EVとカーシェア、抱き合わせのビジネスモデルが加速する
カーシェアリングサービスを手がけるパーク24(東京都品川区)は2020年1月までに日産自動車のEV「リーフ」を100台導入する。これまで4台のEVを導入し、自動車メーカーや自治体との実証実験に留まっていた。しかし、これまでに把握した課題の解消やEVシェアの運用体制が構築できると判断し、本格導入に踏み切った。
電池残量に応じた貸出時間が確認でき、短距離利用など用途に応じて借りられるようにした。これにより常にフル充電にしておく必要がなくなり、充電時間の課題を克服した。
EVのシェアにより、きめ細かい需要に応える動きもある。トヨタ自動車や愛知県豊田市などはトヨタ車体製の1人乗り小型EV「コムス」を活用したシェアリングサービス「ハーモライド」の実証実験を9月に始める。

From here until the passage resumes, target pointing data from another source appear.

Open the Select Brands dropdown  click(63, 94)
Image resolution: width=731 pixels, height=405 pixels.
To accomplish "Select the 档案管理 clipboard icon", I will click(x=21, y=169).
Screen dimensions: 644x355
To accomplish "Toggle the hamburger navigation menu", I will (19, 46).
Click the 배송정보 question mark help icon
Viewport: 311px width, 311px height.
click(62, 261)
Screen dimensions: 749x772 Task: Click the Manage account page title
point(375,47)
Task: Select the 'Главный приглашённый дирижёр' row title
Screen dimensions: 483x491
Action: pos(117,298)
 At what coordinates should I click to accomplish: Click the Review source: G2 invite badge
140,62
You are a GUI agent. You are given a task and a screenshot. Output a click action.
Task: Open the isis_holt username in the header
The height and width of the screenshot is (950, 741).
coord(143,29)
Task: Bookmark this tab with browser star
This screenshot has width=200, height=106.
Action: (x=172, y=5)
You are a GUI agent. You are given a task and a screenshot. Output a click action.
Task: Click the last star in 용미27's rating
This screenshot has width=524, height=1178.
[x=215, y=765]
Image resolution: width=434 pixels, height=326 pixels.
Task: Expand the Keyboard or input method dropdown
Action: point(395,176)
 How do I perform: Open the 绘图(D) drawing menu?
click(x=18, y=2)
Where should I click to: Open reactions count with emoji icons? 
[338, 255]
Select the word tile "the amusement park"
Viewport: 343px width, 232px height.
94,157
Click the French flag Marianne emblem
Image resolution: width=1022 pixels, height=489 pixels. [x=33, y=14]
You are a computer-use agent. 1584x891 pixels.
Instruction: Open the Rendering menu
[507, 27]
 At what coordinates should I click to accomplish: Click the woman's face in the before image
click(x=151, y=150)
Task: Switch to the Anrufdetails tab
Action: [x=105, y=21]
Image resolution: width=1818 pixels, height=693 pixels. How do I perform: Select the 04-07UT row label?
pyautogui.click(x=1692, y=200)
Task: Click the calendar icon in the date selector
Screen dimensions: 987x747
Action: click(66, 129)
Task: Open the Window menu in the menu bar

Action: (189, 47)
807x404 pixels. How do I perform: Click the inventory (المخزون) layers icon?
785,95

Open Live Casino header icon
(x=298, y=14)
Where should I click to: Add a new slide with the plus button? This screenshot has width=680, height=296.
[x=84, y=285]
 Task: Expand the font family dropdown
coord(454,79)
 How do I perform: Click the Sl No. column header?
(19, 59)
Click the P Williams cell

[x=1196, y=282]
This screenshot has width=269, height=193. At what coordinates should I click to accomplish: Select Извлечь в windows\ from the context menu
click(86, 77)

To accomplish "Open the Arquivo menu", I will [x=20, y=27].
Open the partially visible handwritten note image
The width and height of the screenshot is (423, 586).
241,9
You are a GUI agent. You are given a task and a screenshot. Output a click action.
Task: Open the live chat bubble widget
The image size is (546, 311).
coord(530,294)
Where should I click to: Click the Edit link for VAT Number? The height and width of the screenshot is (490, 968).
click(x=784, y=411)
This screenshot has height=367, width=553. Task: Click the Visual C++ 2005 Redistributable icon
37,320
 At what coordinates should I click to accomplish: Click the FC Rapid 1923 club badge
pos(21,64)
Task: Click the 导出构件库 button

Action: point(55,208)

目的地の最寄り駅までは電車、駅から目的地まではカーシェアリングを使う移動方法「レール&カーシェア」により、将来は小型EVの短距離利用が増えると見込む。100台以上のコムスを使い、走行データを基に安全運転の度合いを評価する。
すでに沖縄県・久米島では、豊田通商などを通じコムスを展開している。旅行や観光の際にレンタカーが用いられてきたが、島内などの移動範囲が狭い場合はコムスが好まれる可能性がある。観光客の新しい移動手段として提案している。
出光興産も8月から岐阜県高山市と同飛騨市で小型EVを使ったカーシェアリングの実証を始めた。タジマモーターコーポレーション(東京都中野区)が生産する競技用の2人乗り小型EVを活用。「小型EVは航続距離は短いものの、観光利用などにおいて細かい移動に適している」(広報)とみている。今後、需要や採算性を精査し、将来は事業化も検討する。